### YOUR ASSIGNMENT
Edit the passage from the text on Europe's lithium mines, starting with "Lithium Mines In" and going on through "to the developing world.", so that "developing world" becomes "Global South".

-------- TEXT EXCERPT --------

Lithium Mines In Europe? A New World Of Supply-Chain Sovereignty

The European Union has a new plan that challenges the long-established dogmas of globalization, with its just-in-time supply chains and outsourcing the "dirty" work to the developing world.

Photo of an open cast mine in Kalgoorlie, Australia.

Open cast mine in Kalgoorlie, Australia.

Pierre Haski

-Analysis-

PARIS — It is one of the great paradoxes of our time: in order to overcome some of our dependencies and vulnerabilities — revealed in crises like COVID and the war in Ukraine — we risk falling into other dependencies that are no less toxic. The ecological transition, the digitalization of our economy, or increased defense needs, all pose risks to our supply of strategic minerals.

The European Commission published a plan this week to escape this fate by setting realistic objectives within a relatively short time frame, by the end of this decade.

This plan goes against the dogmas of globalization of the past 30 or 40 years, which relied on just-in-time supply chains from one end of the planet to the other — and, if we're being honest, outsourced the least "clean" tasks, such as mining or refining minerals, to countries in the developing world.

But the pendulum is now swinging in the other direction, if possible under better environmental and social conditions. Will Europe be able to achieve these objectives while remaining within the bounds of both the ecological and digital transitions? That is the challenge.

-------- DATA BELOW --------

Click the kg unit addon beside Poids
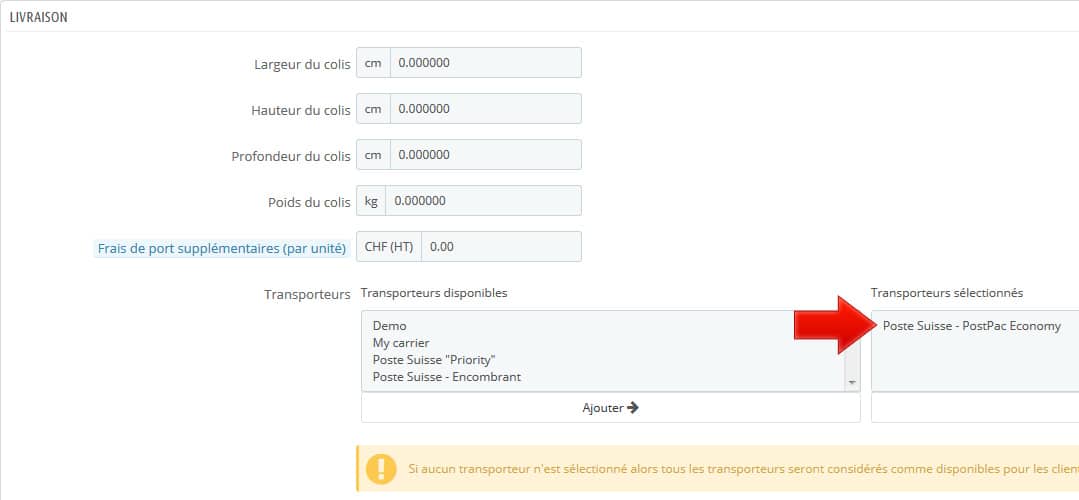This screenshot has height=500, width=1079. coord(372,201)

--------

### OUTPUT OF THE TASK
Lithium Mines In Europe? A New World Of Supply-Chain Sovereignty

The European Union has a new plan that challenges the long-established dogmas of globalization, with its just-in-time supply chains and outsourcing the "dirty" work to the Global South.